→ Exercise prompt
Format the lines below as a numbered list, omitting any blank lines.

→ Supplied data
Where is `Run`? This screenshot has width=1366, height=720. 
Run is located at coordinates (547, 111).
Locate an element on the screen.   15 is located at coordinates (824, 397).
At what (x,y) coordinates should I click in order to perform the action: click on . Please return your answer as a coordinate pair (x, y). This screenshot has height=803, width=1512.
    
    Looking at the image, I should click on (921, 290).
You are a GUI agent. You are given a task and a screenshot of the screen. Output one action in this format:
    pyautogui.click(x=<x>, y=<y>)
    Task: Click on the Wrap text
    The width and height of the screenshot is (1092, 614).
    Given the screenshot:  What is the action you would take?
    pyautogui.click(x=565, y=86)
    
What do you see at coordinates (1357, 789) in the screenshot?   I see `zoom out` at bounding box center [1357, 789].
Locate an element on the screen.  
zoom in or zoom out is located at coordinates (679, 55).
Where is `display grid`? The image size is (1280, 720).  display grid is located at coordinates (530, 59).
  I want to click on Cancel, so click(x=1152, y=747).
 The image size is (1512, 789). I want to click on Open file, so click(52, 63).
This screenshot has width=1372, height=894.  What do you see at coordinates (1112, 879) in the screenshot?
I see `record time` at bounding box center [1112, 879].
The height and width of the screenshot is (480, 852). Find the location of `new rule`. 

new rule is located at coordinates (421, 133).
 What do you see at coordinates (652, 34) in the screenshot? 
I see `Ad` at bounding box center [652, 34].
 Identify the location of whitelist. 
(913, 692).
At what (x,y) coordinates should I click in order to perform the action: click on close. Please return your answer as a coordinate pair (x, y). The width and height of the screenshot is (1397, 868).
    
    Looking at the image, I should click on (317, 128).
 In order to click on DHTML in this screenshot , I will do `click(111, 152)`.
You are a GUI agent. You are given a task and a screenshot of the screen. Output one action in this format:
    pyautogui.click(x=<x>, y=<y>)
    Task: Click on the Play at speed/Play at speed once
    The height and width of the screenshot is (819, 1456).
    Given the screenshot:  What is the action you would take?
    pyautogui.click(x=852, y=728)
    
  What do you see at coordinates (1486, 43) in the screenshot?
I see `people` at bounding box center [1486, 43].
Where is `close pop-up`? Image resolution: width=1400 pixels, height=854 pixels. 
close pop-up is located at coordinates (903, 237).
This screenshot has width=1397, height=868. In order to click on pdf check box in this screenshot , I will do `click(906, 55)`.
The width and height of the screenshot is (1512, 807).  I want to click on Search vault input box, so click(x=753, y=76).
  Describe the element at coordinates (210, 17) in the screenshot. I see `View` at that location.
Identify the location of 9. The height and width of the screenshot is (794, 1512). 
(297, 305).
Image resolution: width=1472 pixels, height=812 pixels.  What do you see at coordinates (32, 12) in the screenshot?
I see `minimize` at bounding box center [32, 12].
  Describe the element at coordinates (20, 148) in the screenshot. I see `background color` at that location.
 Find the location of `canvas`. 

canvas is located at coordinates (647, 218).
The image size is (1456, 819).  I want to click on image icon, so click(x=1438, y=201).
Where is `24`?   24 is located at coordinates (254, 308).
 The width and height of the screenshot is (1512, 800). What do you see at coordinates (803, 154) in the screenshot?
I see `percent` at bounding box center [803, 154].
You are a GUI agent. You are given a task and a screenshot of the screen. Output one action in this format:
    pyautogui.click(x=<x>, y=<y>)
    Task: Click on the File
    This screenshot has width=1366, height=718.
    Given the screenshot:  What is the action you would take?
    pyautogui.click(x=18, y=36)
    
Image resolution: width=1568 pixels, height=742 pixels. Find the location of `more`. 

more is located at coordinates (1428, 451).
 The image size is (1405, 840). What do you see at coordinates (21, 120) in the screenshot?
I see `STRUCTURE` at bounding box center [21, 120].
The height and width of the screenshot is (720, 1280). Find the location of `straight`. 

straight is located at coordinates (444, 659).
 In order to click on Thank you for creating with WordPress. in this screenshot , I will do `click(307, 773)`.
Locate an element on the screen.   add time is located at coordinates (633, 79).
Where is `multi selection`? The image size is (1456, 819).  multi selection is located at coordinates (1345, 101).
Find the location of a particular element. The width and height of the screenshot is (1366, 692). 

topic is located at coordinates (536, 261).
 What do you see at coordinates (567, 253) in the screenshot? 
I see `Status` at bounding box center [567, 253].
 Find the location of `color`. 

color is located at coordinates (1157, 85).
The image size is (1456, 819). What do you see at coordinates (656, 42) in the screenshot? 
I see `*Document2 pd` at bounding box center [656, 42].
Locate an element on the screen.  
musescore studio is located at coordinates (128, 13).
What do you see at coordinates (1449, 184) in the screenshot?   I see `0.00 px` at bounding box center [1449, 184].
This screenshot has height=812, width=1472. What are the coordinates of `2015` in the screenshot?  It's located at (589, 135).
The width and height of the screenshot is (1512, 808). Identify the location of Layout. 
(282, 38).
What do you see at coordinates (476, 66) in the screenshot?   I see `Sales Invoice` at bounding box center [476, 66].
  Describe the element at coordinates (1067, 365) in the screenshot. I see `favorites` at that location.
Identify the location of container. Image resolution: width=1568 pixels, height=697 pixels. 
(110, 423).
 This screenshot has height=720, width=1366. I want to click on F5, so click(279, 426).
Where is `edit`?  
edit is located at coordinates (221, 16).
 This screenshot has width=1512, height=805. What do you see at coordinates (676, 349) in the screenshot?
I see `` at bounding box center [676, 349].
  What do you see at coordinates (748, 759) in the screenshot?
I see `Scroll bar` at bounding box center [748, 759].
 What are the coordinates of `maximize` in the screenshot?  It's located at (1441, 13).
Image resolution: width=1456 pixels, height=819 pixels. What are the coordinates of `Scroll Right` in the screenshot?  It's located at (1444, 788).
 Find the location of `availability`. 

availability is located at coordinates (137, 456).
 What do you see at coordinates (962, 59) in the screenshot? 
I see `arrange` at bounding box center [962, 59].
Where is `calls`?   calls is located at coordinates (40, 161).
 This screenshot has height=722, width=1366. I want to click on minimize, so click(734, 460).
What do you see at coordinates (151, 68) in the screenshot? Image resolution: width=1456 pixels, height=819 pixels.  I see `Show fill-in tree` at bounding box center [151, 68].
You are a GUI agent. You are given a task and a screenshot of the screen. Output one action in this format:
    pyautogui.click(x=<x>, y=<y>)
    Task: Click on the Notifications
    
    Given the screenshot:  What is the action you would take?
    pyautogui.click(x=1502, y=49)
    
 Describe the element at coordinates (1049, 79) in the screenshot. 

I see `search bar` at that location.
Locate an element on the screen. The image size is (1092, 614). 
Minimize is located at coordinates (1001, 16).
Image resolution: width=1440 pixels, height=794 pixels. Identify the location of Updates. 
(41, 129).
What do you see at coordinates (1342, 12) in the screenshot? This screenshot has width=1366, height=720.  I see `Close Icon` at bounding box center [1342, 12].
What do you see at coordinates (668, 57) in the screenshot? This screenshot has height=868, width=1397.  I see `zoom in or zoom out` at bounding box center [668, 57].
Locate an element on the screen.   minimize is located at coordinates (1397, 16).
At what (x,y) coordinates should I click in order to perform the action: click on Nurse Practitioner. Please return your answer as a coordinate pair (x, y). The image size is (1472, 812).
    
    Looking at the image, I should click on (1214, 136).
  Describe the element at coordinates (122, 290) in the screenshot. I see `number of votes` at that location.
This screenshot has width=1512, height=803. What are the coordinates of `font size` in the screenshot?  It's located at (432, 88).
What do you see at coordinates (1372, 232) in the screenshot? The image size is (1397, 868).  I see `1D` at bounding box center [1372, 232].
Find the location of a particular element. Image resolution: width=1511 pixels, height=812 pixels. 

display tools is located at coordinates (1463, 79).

→ The result
1. Where is `Run`? This screenshot has width=1366, height=720. 
2. Run is located at coordinates (547, 111).
3. Locate an element on the screen.   15 is located at coordinates (824, 397).
4. At what (x,y) coordinates should I click in order to perform the action: click on . Please return your answer as a coordinate pair (x, y). This screenshot has height=803, width=1512.
5.     Looking at the image, I should click on (921, 290).
6. You are a GUI agent. You are given a task and a screenshot of the screen. Output one action in this format:
7.     pyautogui.click(x=<x>, y=<y>)
8.     Task: Click on the Wrap text
9.     The width and height of the screenshot is (1092, 614).
10.     Given the screenshot:  What is the action you would take?
11.     pyautogui.click(x=565, y=86)
12. What do you see at coordinates (1357, 789) in the screenshot?   I see `zoom out` at bounding box center [1357, 789].
13. Locate an element on the screen.  
14. zoom in or zoom out is located at coordinates (679, 55).
15. Where is `display grid`? The image size is (1280, 720).  display grid is located at coordinates (530, 59).
16.   I want to click on Cancel, so click(x=1152, y=747).
17.  The image size is (1512, 789). I want to click on Open file, so click(52, 63).
18. This screenshot has width=1372, height=894.  What do you see at coordinates (1112, 879) in the screenshot?
19. I see `record time` at bounding box center [1112, 879].
20. The height and width of the screenshot is (480, 852). Find the location of `new rule`. 
21. new rule is located at coordinates (421, 133).
22.  What do you see at coordinates (652, 34) in the screenshot? 
23. I see `Ad` at bounding box center [652, 34].
24.  Identify the location of whitelist. 
25. (913, 692).
26. At what (x,y) coordinates should I click in order to perform the action: click on close. Please return your answer as a coordinate pair (x, y). The width and height of the screenshot is (1397, 868).
27.     Looking at the image, I should click on (317, 128).
28.  In order to click on DHTML in this screenshot , I will do `click(111, 152)`.
29. You are a GUI agent. You are given a task and a screenshot of the screen. Output one action in this format:
30.     pyautogui.click(x=<x>, y=<y>)
31.     Task: Click on the Play at speed/Play at speed once
32.     The height and width of the screenshot is (819, 1456).
33.     Given the screenshot:  What is the action you would take?
34.     pyautogui.click(x=852, y=728)
35.   What do you see at coordinates (1486, 43) in the screenshot?
36. I see `people` at bounding box center [1486, 43].
37. Where is `close pop-up`? Image resolution: width=1400 pixels, height=854 pixels. 
38. close pop-up is located at coordinates (903, 237).
39. This screenshot has width=1397, height=868. In order to click on pdf check box in this screenshot , I will do `click(906, 55)`.
40. The width and height of the screenshot is (1512, 807).  I want to click on Search vault input box, so click(x=753, y=76).
41.   Describe the element at coordinates (210, 17) in the screenshot. I see `View` at that location.
42. Identify the location of 9. The height and width of the screenshot is (794, 1512). 
43. (297, 305).
44. Image resolution: width=1472 pixels, height=812 pixels.  What do you see at coordinates (32, 12) in the screenshot?
45. I see `minimize` at bounding box center [32, 12].
46.   Describe the element at coordinates (20, 148) in the screenshot. I see `background color` at that location.
47.  Find the location of `canvas`. 
48. canvas is located at coordinates (647, 218).
49. The image size is (1456, 819).  I want to click on image icon, so click(x=1438, y=201).
50. Where is `24`?   24 is located at coordinates (254, 308).
51.  The width and height of the screenshot is (1512, 800). What do you see at coordinates (803, 154) in the screenshot?
52. I see `percent` at bounding box center [803, 154].
53. You are a GUI agent. You are given a task and a screenshot of the screen. Output one action in this format:
54.     pyautogui.click(x=<x>, y=<y>)
55.     Task: Click on the File
56.     This screenshot has width=1366, height=718.
57.     Given the screenshot:  What is the action you would take?
58.     pyautogui.click(x=18, y=36)
59. Image resolution: width=1568 pixels, height=742 pixels. Find the location of `more`. 
60. more is located at coordinates (1428, 451).
61.  The image size is (1405, 840). What do you see at coordinates (21, 120) in the screenshot?
62. I see `STRUCTURE` at bounding box center [21, 120].
63. The height and width of the screenshot is (720, 1280). Find the location of `straight`. 
64. straight is located at coordinates (444, 659).
65.  In order to click on Thank you for creating with WordPress. in this screenshot , I will do `click(307, 773)`.
66. Locate an element on the screen.   add time is located at coordinates (633, 79).
67. Where is `multi selection`? The image size is (1456, 819).  multi selection is located at coordinates (1345, 101).
68. Find the location of a particular element. The width and height of the screenshot is (1366, 692). 
69. topic is located at coordinates (536, 261).
70.  What do you see at coordinates (567, 253) in the screenshot? 
71. I see `Status` at bounding box center [567, 253].
72.  Find the location of `color`. 
73. color is located at coordinates (1157, 85).
74. The image size is (1456, 819). What do you see at coordinates (656, 42) in the screenshot? 
75. I see `*Document2 pd` at bounding box center [656, 42].
76. Locate an element on the screen.  
77. musescore studio is located at coordinates (128, 13).
78. What do you see at coordinates (1449, 184) in the screenshot?   I see `0.00 px` at bounding box center [1449, 184].
79. This screenshot has height=812, width=1472. What are the coordinates of `2015` in the screenshot?  It's located at (589, 135).
80. The width and height of the screenshot is (1512, 808). Identify the location of Layout. 
81. (282, 38).
82. What do you see at coordinates (476, 66) in the screenshot?   I see `Sales Invoice` at bounding box center [476, 66].
83.   Describe the element at coordinates (1067, 365) in the screenshot. I see `favorites` at that location.
84. Identify the location of container. Image resolution: width=1568 pixels, height=697 pixels. 
85. (110, 423).
86.  This screenshot has height=720, width=1366. I want to click on F5, so click(279, 426).
87. Where is `edit`?  
88. edit is located at coordinates (221, 16).
89.  This screenshot has width=1512, height=805. What do you see at coordinates (676, 349) in the screenshot?
90. I see `` at bounding box center [676, 349].
91.   What do you see at coordinates (748, 759) in the screenshot?
92. I see `Scroll bar` at bounding box center [748, 759].
93.  What are the coordinates of `maximize` in the screenshot?  It's located at (1441, 13).
94. Image resolution: width=1456 pixels, height=819 pixels. What are the coordinates of `Scroll Right` in the screenshot?  It's located at (1444, 788).
95.  Find the location of `availability`. 
96. availability is located at coordinates (137, 456).
97.  What do you see at coordinates (962, 59) in the screenshot? 
98. I see `arrange` at bounding box center [962, 59].
99. Where is `calls`?   calls is located at coordinates (40, 161).
100.  This screenshot has height=722, width=1366. I want to click on minimize, so click(734, 460).
101. What do you see at coordinates (151, 68) in the screenshot? Image resolution: width=1456 pixels, height=819 pixels.  I see `Show fill-in tree` at bounding box center [151, 68].
102. You are a GUI agent. You are given a task and a screenshot of the screen. Output one action in this format:
103.     pyautogui.click(x=<x>, y=<y>)
104.     Task: Click on the Notifications
105.     Given the screenshot:  What is the action you would take?
106.     pyautogui.click(x=1502, y=49)
107.  Describe the element at coordinates (1049, 79) in the screenshot. 
108. I see `search bar` at that location.
109. Locate an element on the screen. The image size is (1092, 614). 
110. Minimize is located at coordinates (1001, 16).
111. Image resolution: width=1440 pixels, height=794 pixels. Identify the location of Updates. 
112. (41, 129).
113. What do you see at coordinates (1342, 12) in the screenshot? This screenshot has width=1366, height=720.  I see `Close Icon` at bounding box center [1342, 12].
114. What do you see at coordinates (668, 57) in the screenshot? This screenshot has height=868, width=1397.  I see `zoom in or zoom out` at bounding box center [668, 57].
115. Locate an element on the screen.   minimize is located at coordinates (1397, 16).
116. At what (x,y) coordinates should I click in order to perform the action: click on Nurse Practitioner. Please return your answer as a coordinate pair (x, y). The image size is (1472, 812).
117.     Looking at the image, I should click on (1214, 136).
118.   Describe the element at coordinates (122, 290) in the screenshot. I see `number of votes` at that location.
119. This screenshot has width=1512, height=803. What are the coordinates of `font size` in the screenshot?  It's located at (432, 88).
120. What do you see at coordinates (1372, 232) in the screenshot? The image size is (1397, 868).  I see `1D` at bounding box center [1372, 232].
121. Find the location of a particular element. Image resolution: width=1511 pixels, height=812 pixels. 
122. display tools is located at coordinates (1463, 79).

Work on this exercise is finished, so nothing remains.